Introduction to ESTARD Data Miner

Introduction to Data Mining

Step By Step Guide

Program Interface

Using Databases

Using Rules & Decision Trees

BI Functions

Reporting & Saving 
 Home page

Working with Classes


  1. What is a Class?
    A class is a unique value from the analyzed column. For example, if some column is of logical type and it contains values "True" and "False" this means it contains two classes. |
  2. What field should be used as the "Class field"?

    The best way to receive valuable data from data mining is to analyze the field that contains key information in record. It can be of any type, but not the ID field. Besides, setting Text fields with high level of unique values will probably not return good results. For example, field "Customer name", containing names of the customers of a company, will probably contain lots of unique values. If you set this field as a Class field, you will receive Rules equal to records, which are the best descriptions of every customer. This doesn't apply to numeral fields, because there Classes are created manually, and you can create any number of classes.
     

  3. How do I create numeral classes?

    Creating a numeral class means creating intervals you want to analyze. To decide what intervals you want to analyze use controls at the  "Initial Query" page and "Query Forming" chart at "Statistics" page. Chart will help you to analyze how many values are met in equal intervals. Use "View Table" button to view values met in the table selected for analysis. You also can see minimum and maximum values met in the Class field above the input fields. The intervals you create should not intersect. For example, intervals "1..10" and "11..20" do not intersect, while "1..10" and "6..20" intersect.

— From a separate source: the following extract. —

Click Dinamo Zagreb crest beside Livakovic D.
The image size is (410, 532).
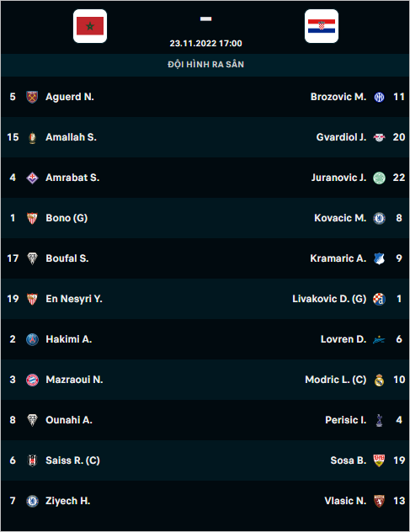(x=379, y=299)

If you create intersecting intervals, you will be asked to change the inputted value.

  4. What number of classes is recommended for use for rules and decision trees creation?

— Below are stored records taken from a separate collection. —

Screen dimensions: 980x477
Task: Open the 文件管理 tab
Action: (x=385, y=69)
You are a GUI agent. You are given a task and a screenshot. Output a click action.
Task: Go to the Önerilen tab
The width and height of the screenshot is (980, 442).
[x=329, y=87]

    The more classes are detected in the analyzed column, the more precised results will be obtained during the statistics query. But their number shouldn't be too big, for example, several hundreds of classes used for rules creation will be analyzed much longer, than 20 classes. So the number of classes should be reasonable from the point of view of statistics and performance.

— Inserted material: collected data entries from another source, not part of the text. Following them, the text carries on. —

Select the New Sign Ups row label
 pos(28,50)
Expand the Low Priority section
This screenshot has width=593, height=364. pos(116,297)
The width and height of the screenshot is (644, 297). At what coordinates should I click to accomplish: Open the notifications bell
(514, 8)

  5. Why all classes are analyzed when I select only one class for the Statistics Query?
    All classes have to be analyzed during the Statistics query, because EDM has to detect differences between them. After performing the statistics query you can select values you want to analyze further.
  6. Why EDM detects empty classes or values in statistics?
    For better results, it is good to use "clean" databases. Empty records are automatically detected in database, and though they are not filled, they are also been analyzed. To avoid this problem you can deselect empty values, if such are detected in analyzed column, before creating rules and decision trees.
  7. Why do I get too many classes?
    If you have too many classes, then probably you've used a text field as the Class field, because for numeric fields you will be asked to create classes by yourself and you can create as many classes as you wish. If you have too many classes in a text field, then you can split them into groups and analyze step by step. In case if this column contains numeric data, and is detected as a text column, it means this column contains some incorrect records, containing text instead of numbers.